EXERCISE DETAILS: What follows are records. Restate all of them word for word.

[Collected data]

========================

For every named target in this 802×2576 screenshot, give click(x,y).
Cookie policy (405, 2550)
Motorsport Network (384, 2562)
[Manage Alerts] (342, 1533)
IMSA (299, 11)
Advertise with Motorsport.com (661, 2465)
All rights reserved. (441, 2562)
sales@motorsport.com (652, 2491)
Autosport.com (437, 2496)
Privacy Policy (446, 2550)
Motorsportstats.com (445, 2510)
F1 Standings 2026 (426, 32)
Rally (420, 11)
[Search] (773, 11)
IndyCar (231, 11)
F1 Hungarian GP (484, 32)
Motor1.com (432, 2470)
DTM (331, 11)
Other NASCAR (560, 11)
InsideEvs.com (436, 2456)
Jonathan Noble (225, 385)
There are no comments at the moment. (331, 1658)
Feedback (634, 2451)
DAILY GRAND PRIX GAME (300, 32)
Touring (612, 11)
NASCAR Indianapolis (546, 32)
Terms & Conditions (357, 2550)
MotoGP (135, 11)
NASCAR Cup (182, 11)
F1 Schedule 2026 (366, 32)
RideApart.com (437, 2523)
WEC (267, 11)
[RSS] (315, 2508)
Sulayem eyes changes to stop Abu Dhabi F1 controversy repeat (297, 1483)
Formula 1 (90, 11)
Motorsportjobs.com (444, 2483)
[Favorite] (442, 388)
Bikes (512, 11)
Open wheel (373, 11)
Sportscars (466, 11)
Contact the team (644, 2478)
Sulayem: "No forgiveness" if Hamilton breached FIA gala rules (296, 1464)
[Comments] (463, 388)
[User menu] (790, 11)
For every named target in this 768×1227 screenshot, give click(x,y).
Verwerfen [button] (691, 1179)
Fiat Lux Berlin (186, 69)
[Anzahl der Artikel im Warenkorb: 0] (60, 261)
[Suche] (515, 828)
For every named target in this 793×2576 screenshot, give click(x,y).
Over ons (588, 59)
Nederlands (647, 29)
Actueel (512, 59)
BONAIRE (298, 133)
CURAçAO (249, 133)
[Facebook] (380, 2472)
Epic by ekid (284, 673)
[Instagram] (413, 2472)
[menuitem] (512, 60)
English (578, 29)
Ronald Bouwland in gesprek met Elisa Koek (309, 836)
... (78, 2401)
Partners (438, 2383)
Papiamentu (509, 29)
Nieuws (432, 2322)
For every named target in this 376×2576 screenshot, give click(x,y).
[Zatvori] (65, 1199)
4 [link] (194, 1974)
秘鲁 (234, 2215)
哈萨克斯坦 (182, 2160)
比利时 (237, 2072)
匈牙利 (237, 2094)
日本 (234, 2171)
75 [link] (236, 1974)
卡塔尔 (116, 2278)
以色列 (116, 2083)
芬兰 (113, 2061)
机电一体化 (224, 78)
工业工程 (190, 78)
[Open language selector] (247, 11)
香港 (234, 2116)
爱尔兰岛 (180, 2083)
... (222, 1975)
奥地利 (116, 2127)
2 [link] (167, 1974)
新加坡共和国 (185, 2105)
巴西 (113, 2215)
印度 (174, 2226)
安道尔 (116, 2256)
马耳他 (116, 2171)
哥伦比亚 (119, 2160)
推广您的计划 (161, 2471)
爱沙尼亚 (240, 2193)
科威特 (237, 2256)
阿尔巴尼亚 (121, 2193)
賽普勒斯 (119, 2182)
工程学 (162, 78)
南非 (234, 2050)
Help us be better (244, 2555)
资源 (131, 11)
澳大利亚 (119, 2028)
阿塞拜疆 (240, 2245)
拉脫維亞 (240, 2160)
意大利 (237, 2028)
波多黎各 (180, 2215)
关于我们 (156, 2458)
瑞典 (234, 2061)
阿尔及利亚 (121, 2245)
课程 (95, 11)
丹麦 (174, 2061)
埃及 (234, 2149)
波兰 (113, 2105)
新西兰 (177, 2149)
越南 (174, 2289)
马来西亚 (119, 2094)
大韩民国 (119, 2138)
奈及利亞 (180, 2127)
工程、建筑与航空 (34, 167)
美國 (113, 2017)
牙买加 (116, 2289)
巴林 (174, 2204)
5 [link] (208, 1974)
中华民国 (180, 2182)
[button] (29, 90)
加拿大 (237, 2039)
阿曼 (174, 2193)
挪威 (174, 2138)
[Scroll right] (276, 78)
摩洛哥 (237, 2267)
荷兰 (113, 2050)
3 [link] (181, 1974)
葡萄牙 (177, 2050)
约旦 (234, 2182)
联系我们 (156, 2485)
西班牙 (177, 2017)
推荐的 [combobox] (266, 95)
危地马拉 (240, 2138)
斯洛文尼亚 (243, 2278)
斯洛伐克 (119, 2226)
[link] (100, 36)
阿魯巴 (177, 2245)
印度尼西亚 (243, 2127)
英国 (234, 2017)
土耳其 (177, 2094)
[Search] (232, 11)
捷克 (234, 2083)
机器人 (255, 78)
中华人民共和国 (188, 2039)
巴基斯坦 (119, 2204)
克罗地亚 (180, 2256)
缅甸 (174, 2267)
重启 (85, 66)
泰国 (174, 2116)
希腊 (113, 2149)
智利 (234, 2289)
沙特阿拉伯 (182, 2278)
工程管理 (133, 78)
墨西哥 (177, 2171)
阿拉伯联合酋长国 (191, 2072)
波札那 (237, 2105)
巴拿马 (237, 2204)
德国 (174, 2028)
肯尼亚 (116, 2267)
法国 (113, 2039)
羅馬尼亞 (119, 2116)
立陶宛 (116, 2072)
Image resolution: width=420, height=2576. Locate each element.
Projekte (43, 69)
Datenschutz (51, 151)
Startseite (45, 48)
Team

========================

PROBLEM SOLUTION:
For every named target in this 802×2576 screenshot, give click(x,y).
Cookie policy (405, 2550)
Motorsport Network (384, 2562)
[Manage Alerts] (342, 1533)
IMSA (299, 11)
Advertise with Motorsport.com (661, 2465)
All rights reserved. (441, 2562)
sales@motorsport.com (652, 2491)
Autosport.com (437, 2496)
Privacy Policy (446, 2550)
Motorsportstats.com (445, 2510)
F1 Standings 2026 (426, 32)
Rally (420, 11)
[Search] (773, 11)
IndyCar (231, 11)
F1 Hungarian GP (484, 32)
Motor1.com (432, 2470)
DTM (331, 11)
Other NASCAR (560, 11)
InsideEvs.com (436, 2456)
Jonathan Noble (225, 385)
There are no comments at the moment. (331, 1658)
Feedback (634, 2451)
DAILY GRAND PRIX GAME (300, 32)
Touring (612, 11)
NASCAR Indianapolis (546, 32)
Terms & Conditions (357, 2550)
MotoGP (135, 11)
NASCAR Cup (182, 11)
F1 Schedule 2026 (366, 32)
RideApart.com (437, 2523)
WEC (267, 11)
[RSS] (315, 2508)
Sulayem eyes changes to stop Abu Dhabi F1 controversy repeat (297, 1483)
Formula 1 (90, 11)
Motorsportjobs.com (444, 2483)
[Favorite] (442, 388)
Bikes (512, 11)
Open wheel (373, 11)
Sportscars (466, 11)
Contact the team (644, 2478)
Sulayem: "No forgiveness" if Hamilton breached FIA gala rules (296, 1464)
[Comments] (463, 388)
[User menu] (790, 11)
For every named target in this 768×1227 screenshot, give click(x,y).
Verwerfen [button] (691, 1179)
Fiat Lux Berlin (186, 69)
[Anzahl der Artikel im Warenkorb: 0] (60, 261)
[Suche] (515, 828)
For every named target in this 793×2576 screenshot, give click(x,y).
Over ons (588, 59)
Nederlands (647, 29)
Actueel (512, 59)
BONAIRE (298, 133)
CURAçAO (249, 133)
[Facebook] (380, 2472)
Epic by ekid (284, 673)
[Instagram] (413, 2472)
[menuitem] (512, 60)
English (578, 29)
Ronald Bouwland in gesprek met Elisa Koek (309, 836)
... (78, 2401)
Partners (438, 2383)
Papiamentu (509, 29)
Nieuws (432, 2322)
For every named target in this 376×2576 screenshot, give click(x,y).
[Zatvori] (65, 1199)
4 [link] (194, 1974)
秘鲁 (234, 2215)
哈萨克斯坦 (182, 2160)
比利时 (237, 2072)
匈牙利 (237, 2094)
日本 (234, 2171)
75 [link] (236, 1974)
卡塔尔 (116, 2278)
以色列 (116, 2083)
芬兰 (113, 2061)
机电一体化 (224, 78)
工业工程 (190, 78)
[Open language selector] (247, 11)
香港 (234, 2116)
爱尔兰岛 (180, 2083)
... (222, 1975)
奥地利 (116, 2127)
2 [link] (167, 1974)
新加坡共和国 (185, 2105)
巴西 (113, 2215)
印度 (174, 2226)
安道尔 (116, 2256)
马耳他 (116, 2171)
哥伦比亚 (119, 2160)
推广您的计划 (161, 2471)
爱沙尼亚 (240, 2193)
科威特 (237, 2256)
阿尔巴尼亚 (121, 2193)
賽普勒斯 (119, 2182)
工程学 (162, 78)
南非 (234, 2050)
Help us be better (244, 2555)
资源 (131, 11)
澳大利亚 (119, 2028)
阿塞拜疆 (240, 2245)
拉脫維亞 (240, 2160)
意大利 (237, 2028)
波多黎各 (180, 2215)
关于我们 (156, 2458)
瑞典 (234, 2061)
阿尔及利亚 (121, 2245)
课程 (95, 11)
丹麦 (174, 2061)
埃及 (234, 2149)
波兰 (113, 2105)
新西兰 (177, 2149)
越南 (174, 2289)
马来西亚 (119, 2094)
大韩民国 (119, 2138)
奈及利亞 (180, 2127)
工程、建筑与航空 (34, 167)
美國 (113, 2017)
牙买加 (116, 2289)
巴林 (174, 2204)
5 [link] (208, 1974)
中华民国 (180, 2182)
[button] (29, 90)
加拿大 (237, 2039)
阿曼 (174, 2193)
挪威 (174, 2138)
[Scroll right] (276, 78)
摩洛哥 (237, 2267)
荷兰 (113, 2050)
3 [link] (181, 1974)
葡萄牙 (177, 2050)
约旦 (234, 2182)
联系我们 (156, 2485)
西班牙 (177, 2017)
推荐的 [combobox] (266, 95)
危地马拉 (240, 2138)
斯洛文尼亚 (243, 2278)
斯洛伐克 (119, 2226)
[link] (100, 36)
阿魯巴 (177, 2245)
印度尼西亚 (243, 2127)
英国 (234, 2017)
土耳其 (177, 2094)
[Search] (232, 11)
捷克 (234, 2083)
机器人 (255, 78)
中华人民共和国 (188, 2039)
巴基斯坦 (119, 2204)
克罗地亚 (180, 2256)
缅甸 (174, 2267)
重启 (85, 66)
泰国 (174, 2116)
希腊 (113, 2149)
智利 (234, 2289)
沙特阿拉伯 (182, 2278)
工程管理 (133, 78)
墨西哥 (177, 2171)
阿拉伯联合酋长国 (191, 2072)
波札那 (237, 2105)
巴拿马 (237, 2204)
德国 (174, 2028)
肯尼亚 (116, 2267)
法国 (113, 2039)
羅馬尼亞 (119, 2116)
立陶宛 (116, 2072)
Image resolution: width=420, height=2576. Locate each element.
Projekte (43, 69)
Datenschutz (51, 151)
Startseite (45, 48)
Team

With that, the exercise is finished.